La vida universitaria de la Sapienza es una pasada. Para que os hagáis una idea, tiene 150 000 estudiantes, el mismo número de habitantes que tiene Badajoz según la Wikipedia y muy superior al de Cáceres. Pasear por el Campus es muy emocionante, grupos de estudiantes inundan el césped, la cafetería siempre está llena y en las escaleras de las facultades hay poco hueco para sentarse. Se escuchan todo tipo de idiomas, se aprecian una gran diversidad de modas, en el pelo, en la ropa, en los colgantes… se respira un aire universitario diferente. Es un cúmulo de estímulos lo que se percibe.
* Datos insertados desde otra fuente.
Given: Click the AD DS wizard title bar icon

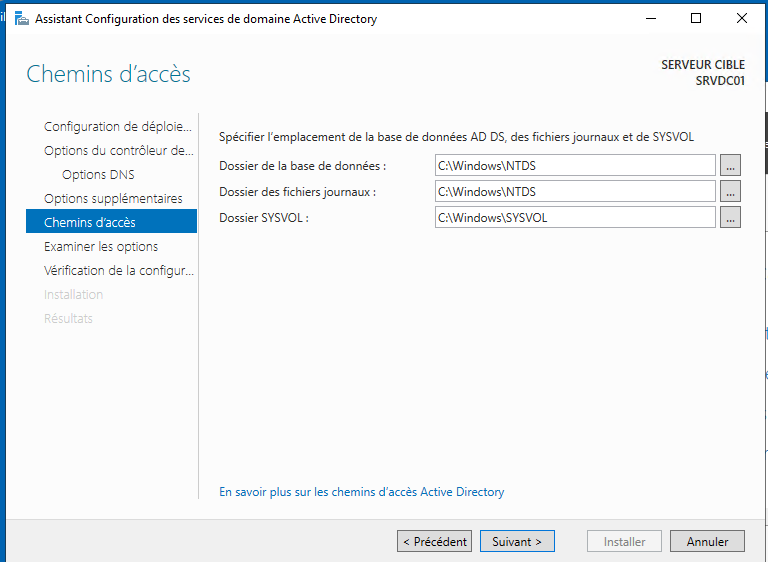Looking at the screenshot, I should tap(22, 19).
Hace un par de días asistí a mi primera clase. Subí las escaleras de mi facultad sorteando la gran cantidad de personas que había sentadas en las escaleras de acceso. No tardé en encontrar mi aula, el número 1, con dos puertas. Ambas estaban tan solicitadas para entrar en la clase que impactaba, en comparación con las aulas con entre treinta y cuarentas personas a las que estaba acostumbrada a ver en Cáceres.
Cuando pasé el marco de la puerta, más que en un aula, me pareció entrar en un gran salón de actos, de enormes dimensiones, con sus pupitres de madera para alumnos y su gran mesa con cinco asientos, como si fuese de un tribunal o un jurado, para profesores. Para hablar utilizaban un micrófono y para poner contenidos audiovisuales había justo encima de ellos una gran pantalla blanca del tamaño de un cine, y prometo que no exagero.
En el aula podía haber cerca de trescientos alumnos, pero no todos estaban sentados en las sillas. Había gente subidas a los poyos de las ventanas, colocada con las piernas cruzadas. También había estudiantes de pie, en los laterales. Continuamente gente entraba y salía, con total naturalidad. Me costaba un poco entender lo que los profesores decían porque mis sentidos estaban totalmente fuera de sí, en éxtasis extremo, mirando de un lado para otro intentando no perderse ningún detalle y disfrutar de la diferencia entre lo que he vivido hasta ahora y lo que estoy viviendo de forma universitaria.